Is there a SLURM executor?
# ask-community
h
Is there a SLURM executor?
z
Hi @Hugo Slepicka, there is not I’m sorry. I’d love to hear a bit more about your use case to see if it’s an executor we’d want to add!
k
Hi @Hugo Slepicka , is the SLURM mainly for queues ? Do you use it with Dask?
h
@Zach Angell, @Kevin Kho Our use case is to use Prefect to orchestrate tasks alongside the cluster we have on campus. We could spawn a Dask scheduler and Dask clients but we don’t want to impose Dask. Example: task writes some slurm batch script, and submits to slurm via sbatch, monitors its progress, and consumes its output when finished.
k
Could you give me a small example how you would do it with just Python but not Prefect so I can get a better picture if that’s possible?
@Hugo Slepicka, I think this might be possible after looking at
dask.jobqueue.SLURMCluster
. Have you tried it? I outlined my thoughts here
a
+1 for tutorial to write something like a SLURM or LSF cluster for HPC. I'm using a
DaskExecutor
connected to a dask cluster from
dask.jobqueue.LSFCluster
(similar to
dask.jobqueue.SLURMCluster
) but am encountering alot of problems so that would help HPC users test and triage to see if issues is in the pipeline code, the HPC or the Dask Cluster
I think a
SlurmExecutor
would have to persist all data in files, then submit tasks via command line jobs (no python API similar to LSF IIRC)
k
I dont think we have anyone on the team with SLURM experience. Would you like to take a stab at adding it to the docs?
p
Hey, just pulled up this old thread, I'm having an issue with submitting jobs to a SLURMCluster, was there an example created?

## INSTRUCTIONS
• 1. In the SLURM executor thread, please give the passage starting at "# ask-community" and ending at "output when finished." again, replacing "campus" with "our institute".
• 2. In the SLURM executor thread, which command does the example task use to submit a batch script to SLURM?
• 3. Continue the SLURM executor thread from its last message.

## SOURCE DATA
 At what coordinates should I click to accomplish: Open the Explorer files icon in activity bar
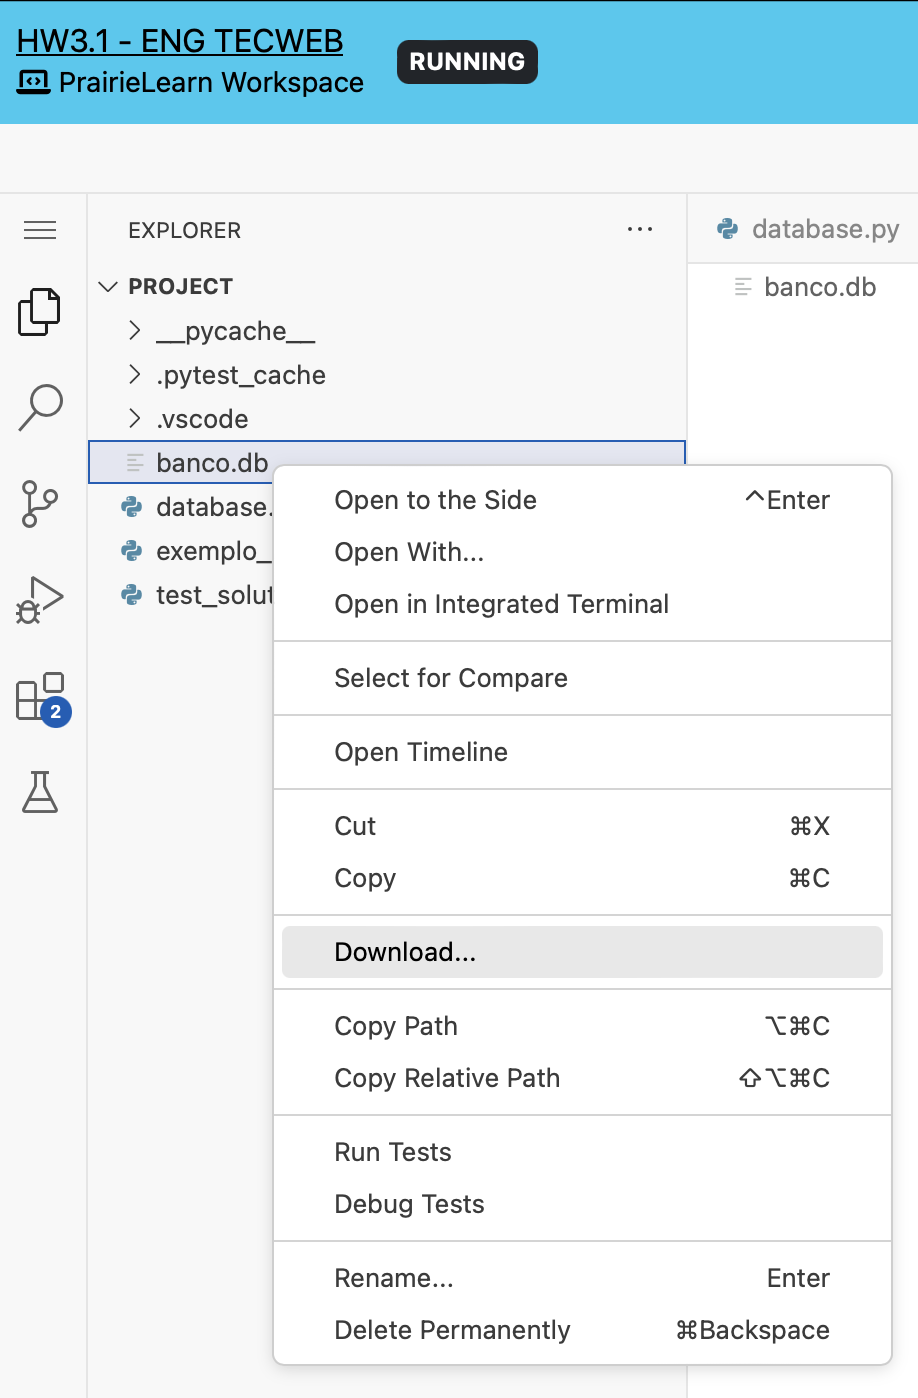pos(40,311)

## PER-TASK OUTPUTS
• 1.
# ask-community
h
Is there a SLURM executor?
z
Hi @Hugo Slepicka, there is not I’m sorry. I’d love to hear a bit more about your use case to see if it’s an executor we’d want to add!
k
Hi @Hugo Slepicka , is the SLURM mainly for queues ? Do you use it with Dask?
h
@Zach Angell, @Kevin Kho Our use case is to use Prefect to orchestrate tasks alongside the cluster we have on our institute. We could spawn a Dask scheduler and Dask clients but we don’t want to impose Dask. Example: task writes some slurm batch script, and submits to slurm via sbatch, monitors its progress, and consumes its output when finished.

• 2. sbatch

• 3.
Copy code
import prefect
from prefect import task, Flow
import dask
import dask_jobqueue


from dask_jobqueue import SLURMCluster
from prefect.executors import DaskExecutor



def SLURM_exec():
    cluster = SLURMCluster()
    logging = prefect.context.get("logger")
    logging.debug(f"Dask cluster started")
    logging.debug(f"see dashboard {cluster.dashboard_link}")
    return cluster

@task
def hello_task():
    logger = prefect.context.get("logger")
    <http://logger.info|logger.info>("Hello!")

with Flow("example", executor=DaskExecutor(cluster_class = SLURM_exec)) as flow:
    hello_task()
Or should I start a new thread
k
An has mentioned some stuff around this
p
Sorry, keep on having to hop onto another network. Yes, I saw those posts, thanks @Kevin Kho -
Copy code
I'm seeing this log:
20:48:37
INFO
agent
Submitted for execution: PID: 2061


20:48:39
INFO
CloudFlowRunner
Beginning Flow run for 'example'


20:48:40
INFO
DaskExecutor
Creating a new Dask cluster with `None.SLURM_exec`...


20:48:41
INFO
DaskExecutor
The Dask dashboard is available at <http://xxx:46778/status>
I'm seeing the job get started, but no workers getting started.
Ah, ok. ah, got it. I'd set the network interface in the dask config file as
ens160
and spotted this:
Copy code
ValueError: 'ens160' is not a valid network interface. Valid network interfaces are: ['lo', 'ethbond0', 'ibbond0', 'idrac', 'em1', 'em2', 'ib0', 'ib1']
I'll try to get a minimal example up for you guys.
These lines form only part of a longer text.